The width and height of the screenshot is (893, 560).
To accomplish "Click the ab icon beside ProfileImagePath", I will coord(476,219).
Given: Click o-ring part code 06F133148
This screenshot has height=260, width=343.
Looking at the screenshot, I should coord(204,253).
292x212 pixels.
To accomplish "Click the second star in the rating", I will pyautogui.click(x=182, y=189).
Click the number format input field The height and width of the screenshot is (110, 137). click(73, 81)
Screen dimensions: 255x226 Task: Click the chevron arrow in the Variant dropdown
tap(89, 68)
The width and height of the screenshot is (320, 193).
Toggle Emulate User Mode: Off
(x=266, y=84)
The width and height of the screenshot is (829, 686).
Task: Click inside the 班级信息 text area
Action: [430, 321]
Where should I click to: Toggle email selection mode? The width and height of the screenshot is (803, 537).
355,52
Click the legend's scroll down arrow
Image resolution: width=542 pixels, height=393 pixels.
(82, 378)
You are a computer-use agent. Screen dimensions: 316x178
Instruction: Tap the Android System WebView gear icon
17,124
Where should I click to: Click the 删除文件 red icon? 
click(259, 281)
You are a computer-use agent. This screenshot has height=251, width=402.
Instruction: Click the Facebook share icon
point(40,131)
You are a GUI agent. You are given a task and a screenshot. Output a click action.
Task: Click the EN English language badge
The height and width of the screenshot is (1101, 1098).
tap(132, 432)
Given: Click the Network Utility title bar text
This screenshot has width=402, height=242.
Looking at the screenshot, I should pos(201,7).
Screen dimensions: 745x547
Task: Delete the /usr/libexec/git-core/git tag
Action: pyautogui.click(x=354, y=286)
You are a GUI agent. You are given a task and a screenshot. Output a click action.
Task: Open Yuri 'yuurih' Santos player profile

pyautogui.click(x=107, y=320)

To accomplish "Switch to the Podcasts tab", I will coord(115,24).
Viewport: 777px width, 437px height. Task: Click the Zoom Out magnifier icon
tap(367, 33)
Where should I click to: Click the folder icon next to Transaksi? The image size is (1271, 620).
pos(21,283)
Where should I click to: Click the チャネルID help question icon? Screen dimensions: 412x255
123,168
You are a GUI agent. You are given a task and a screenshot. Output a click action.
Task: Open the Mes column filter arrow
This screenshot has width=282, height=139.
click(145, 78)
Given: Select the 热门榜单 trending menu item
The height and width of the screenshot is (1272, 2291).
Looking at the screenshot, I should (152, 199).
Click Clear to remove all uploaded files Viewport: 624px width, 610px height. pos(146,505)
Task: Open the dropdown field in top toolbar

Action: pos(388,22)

-=-=-

In the listing above, find the line containing "Task: Open Yuri" and please quote exactly that line through the last one, and no other lines.

### THE ANSWER
Task: Open Yuri 'yuurih' Santos player profile

pyautogui.click(x=107, y=320)

To accomplish "Switch to the Podcasts tab", I will coord(115,24).
Viewport: 777px width, 437px height. Task: Click the Zoom Out magnifier icon
tap(367, 33)
Where should I click to: Click the folder icon next to Transaksi? The image size is (1271, 620).
pos(21,283)
Where should I click to: Click the チャネルID help question icon? Screen dimensions: 412x255
123,168
You are a GUI agent. You are given a task and a screenshot. Output a click action.
Task: Open the Mes column filter arrow
This screenshot has width=282, height=139.
click(145, 78)
Given: Select the 热门榜单 trending menu item
The height and width of the screenshot is (1272, 2291).
Looking at the screenshot, I should (152, 199).
Click Clear to remove all uploaded files Viewport: 624px width, 610px height. pos(146,505)
Task: Open the dropdown field in top toolbar

Action: pos(388,22)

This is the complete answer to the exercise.